Mario posted on Monday, January 11, 2016 - 11:28 pm
We are trying to define distribution of our dependent variables and we know that there are three main commands for that: CATEGORICAL, NOMINAL, and COUNT. However, we are encountering two problems: 1) One of our mediators is nominal but when we define it as NOMINAL the program gives an error message “*** ERROR in MODEL command A nominal variable may not appear on the right-hand side of an ON statement: SP” We know that we must define the distribution of mediators and that mediators are on the right-side of an ON statement, so we don’t understand how ever one can define a Nominal dependent variable.
2) Another dependent variable has a left-skewed distribution but is not a count variable (has many zeros and the numbers are not integers).
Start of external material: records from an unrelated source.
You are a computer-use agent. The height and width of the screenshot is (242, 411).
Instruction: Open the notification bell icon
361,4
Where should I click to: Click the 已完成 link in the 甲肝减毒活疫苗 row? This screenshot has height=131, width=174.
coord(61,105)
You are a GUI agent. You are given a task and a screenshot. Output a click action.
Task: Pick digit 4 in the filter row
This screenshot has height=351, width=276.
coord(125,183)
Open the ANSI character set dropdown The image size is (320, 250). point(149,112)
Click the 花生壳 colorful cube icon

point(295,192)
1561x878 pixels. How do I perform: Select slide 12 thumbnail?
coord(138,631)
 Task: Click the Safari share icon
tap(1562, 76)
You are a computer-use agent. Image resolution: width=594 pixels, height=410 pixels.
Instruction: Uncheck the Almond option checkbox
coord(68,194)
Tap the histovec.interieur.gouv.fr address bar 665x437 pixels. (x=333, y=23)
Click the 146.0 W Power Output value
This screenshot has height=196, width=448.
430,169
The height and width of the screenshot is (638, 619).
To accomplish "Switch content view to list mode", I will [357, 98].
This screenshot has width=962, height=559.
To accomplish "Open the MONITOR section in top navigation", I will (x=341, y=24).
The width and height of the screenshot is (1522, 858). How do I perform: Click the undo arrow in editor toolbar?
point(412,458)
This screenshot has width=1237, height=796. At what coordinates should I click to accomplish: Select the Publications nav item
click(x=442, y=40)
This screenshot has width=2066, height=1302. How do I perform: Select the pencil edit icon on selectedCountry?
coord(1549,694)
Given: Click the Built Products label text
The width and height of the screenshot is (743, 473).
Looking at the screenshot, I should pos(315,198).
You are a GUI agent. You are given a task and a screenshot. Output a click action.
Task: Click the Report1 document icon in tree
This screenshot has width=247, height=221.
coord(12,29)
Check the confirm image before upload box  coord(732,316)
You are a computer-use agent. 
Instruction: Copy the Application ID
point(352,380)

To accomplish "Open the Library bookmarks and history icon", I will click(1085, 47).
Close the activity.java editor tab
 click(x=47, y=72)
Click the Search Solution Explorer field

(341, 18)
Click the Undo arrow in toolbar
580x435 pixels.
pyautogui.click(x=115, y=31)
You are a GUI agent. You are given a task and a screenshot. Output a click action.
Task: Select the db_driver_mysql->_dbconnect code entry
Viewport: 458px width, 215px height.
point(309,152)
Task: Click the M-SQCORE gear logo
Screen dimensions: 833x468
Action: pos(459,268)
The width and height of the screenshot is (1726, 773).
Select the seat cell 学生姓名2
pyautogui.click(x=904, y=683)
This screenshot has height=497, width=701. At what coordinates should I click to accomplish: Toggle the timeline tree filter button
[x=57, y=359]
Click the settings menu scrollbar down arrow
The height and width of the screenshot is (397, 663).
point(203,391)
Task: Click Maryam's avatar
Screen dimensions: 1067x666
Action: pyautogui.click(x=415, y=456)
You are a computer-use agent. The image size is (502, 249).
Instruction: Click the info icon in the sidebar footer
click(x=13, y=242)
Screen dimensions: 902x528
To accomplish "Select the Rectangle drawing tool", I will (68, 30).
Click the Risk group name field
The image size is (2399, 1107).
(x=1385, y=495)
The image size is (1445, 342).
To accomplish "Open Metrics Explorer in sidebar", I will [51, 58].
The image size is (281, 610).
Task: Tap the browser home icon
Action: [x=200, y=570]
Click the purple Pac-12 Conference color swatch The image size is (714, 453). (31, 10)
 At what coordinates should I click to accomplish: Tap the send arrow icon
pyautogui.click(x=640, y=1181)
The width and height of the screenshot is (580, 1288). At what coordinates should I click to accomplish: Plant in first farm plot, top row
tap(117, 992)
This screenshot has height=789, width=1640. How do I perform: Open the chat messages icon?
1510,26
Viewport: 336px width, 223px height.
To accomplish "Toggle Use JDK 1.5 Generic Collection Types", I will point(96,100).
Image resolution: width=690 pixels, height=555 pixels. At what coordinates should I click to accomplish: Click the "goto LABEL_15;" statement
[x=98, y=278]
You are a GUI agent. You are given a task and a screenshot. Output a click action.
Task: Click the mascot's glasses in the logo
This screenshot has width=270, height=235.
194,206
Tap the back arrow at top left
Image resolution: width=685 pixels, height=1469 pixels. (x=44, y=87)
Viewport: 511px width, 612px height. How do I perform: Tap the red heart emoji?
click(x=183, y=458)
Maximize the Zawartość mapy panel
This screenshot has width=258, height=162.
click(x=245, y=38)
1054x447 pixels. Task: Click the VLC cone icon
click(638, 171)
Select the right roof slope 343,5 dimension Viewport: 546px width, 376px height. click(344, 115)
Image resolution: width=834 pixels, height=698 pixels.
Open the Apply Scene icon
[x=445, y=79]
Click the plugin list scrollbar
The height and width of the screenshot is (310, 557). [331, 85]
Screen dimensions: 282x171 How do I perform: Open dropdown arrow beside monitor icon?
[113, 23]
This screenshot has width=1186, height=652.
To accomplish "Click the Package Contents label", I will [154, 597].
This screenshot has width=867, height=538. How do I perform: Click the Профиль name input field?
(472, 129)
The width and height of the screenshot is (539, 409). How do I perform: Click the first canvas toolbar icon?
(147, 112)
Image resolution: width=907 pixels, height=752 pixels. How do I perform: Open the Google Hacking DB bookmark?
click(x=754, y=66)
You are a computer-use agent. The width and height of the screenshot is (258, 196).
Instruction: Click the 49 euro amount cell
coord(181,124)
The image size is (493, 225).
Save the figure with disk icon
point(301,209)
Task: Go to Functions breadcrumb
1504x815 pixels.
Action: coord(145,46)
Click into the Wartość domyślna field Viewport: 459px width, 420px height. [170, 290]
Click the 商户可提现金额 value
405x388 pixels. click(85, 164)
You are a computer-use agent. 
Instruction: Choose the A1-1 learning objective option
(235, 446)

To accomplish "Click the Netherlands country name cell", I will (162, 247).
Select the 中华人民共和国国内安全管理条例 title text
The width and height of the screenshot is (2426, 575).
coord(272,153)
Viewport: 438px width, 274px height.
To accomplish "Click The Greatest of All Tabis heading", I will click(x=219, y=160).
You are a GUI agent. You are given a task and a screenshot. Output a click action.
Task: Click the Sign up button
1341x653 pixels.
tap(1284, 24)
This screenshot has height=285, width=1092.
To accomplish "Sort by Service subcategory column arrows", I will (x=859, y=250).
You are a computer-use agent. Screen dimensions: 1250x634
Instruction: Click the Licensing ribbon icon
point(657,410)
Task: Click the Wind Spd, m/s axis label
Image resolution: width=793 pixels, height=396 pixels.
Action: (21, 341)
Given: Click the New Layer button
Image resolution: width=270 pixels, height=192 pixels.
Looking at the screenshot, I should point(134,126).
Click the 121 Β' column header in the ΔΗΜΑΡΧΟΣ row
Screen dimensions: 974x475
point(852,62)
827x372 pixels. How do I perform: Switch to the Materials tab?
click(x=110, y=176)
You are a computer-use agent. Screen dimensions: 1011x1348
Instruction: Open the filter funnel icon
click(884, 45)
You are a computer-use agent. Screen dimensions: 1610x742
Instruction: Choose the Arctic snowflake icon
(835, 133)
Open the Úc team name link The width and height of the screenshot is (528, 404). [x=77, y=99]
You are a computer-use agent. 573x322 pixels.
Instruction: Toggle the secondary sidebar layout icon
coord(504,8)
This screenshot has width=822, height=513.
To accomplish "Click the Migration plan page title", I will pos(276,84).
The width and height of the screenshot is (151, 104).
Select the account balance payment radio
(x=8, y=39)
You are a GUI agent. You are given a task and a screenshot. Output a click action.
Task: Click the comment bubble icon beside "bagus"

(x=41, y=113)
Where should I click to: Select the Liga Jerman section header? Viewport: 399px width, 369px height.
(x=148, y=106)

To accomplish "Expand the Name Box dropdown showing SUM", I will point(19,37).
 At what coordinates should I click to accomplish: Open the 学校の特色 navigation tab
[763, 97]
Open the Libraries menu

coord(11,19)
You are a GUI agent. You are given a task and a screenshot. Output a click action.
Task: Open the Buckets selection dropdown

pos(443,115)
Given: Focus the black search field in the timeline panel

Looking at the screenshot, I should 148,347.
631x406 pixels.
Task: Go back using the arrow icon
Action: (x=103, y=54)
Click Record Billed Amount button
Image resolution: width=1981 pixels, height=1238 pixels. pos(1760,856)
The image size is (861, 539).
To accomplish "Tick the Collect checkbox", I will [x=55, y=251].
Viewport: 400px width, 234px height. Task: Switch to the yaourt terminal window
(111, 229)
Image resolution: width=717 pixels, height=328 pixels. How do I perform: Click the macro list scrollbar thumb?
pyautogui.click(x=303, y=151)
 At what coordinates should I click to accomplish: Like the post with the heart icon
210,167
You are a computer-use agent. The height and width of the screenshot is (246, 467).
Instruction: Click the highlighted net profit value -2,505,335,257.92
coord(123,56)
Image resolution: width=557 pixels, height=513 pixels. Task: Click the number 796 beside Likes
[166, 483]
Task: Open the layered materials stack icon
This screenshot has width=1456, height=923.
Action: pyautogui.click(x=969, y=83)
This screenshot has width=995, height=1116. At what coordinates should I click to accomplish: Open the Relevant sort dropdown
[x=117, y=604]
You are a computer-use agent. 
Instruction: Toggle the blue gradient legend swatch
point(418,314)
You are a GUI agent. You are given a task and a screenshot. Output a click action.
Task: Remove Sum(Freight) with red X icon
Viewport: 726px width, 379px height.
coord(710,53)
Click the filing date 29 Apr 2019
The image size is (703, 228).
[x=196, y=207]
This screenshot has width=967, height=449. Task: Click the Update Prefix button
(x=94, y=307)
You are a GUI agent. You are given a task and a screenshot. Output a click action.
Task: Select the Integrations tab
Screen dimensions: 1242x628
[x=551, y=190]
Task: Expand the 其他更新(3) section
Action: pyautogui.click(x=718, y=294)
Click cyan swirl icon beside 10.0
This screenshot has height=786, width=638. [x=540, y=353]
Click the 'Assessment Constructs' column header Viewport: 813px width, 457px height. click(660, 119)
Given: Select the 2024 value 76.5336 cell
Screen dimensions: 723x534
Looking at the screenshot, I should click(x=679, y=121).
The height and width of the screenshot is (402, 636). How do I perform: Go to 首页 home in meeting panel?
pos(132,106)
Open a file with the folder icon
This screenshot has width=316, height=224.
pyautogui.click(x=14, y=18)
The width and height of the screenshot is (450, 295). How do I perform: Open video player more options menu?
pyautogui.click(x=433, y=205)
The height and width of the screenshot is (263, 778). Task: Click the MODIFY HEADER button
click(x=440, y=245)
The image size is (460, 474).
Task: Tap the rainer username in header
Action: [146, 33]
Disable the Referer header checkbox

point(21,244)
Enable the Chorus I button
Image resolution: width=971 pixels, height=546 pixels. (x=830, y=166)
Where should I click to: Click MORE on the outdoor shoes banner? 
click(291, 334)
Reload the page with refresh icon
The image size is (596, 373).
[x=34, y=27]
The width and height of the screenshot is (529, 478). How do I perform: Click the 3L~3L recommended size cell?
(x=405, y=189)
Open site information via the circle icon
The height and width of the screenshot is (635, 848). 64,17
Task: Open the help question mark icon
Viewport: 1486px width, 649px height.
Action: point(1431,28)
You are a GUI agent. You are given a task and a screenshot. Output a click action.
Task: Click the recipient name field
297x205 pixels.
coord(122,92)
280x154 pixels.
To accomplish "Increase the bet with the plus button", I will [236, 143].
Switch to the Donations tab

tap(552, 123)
No transformation helps to make the distribution Normal. In a regular GLM, we would use a Gamma distribution (after changing the “0” to “0.00000001”), but I could not find a way in MPLUS to define a GAMMA distribution for the dependent variable. Could you offer me an alternative solution?
ANALYSIS: TYPE = random; ALGORITHM = INTEGRATION; ESTIMATOR = MLR;
MODEL: dens GApdic Mycf Bartf bin1 cont1 on sand; Myc Bart on dens GApdic MycF bbin1 cont1 Bartf;
However, I receive the following message *** ERROR Categorical variable BIN1 contains less than 2 categories.
Mario posted on Wednesday, February 03, 2016 - 3:16 am
I did not define a correct CUTPOINT.
Mario posted on Wednesday, February 03, 2016 - 6:26 am
Dear Dr. Muthen, your previous answers was really helpful to run the model with a GAMMA distributed dependent variable.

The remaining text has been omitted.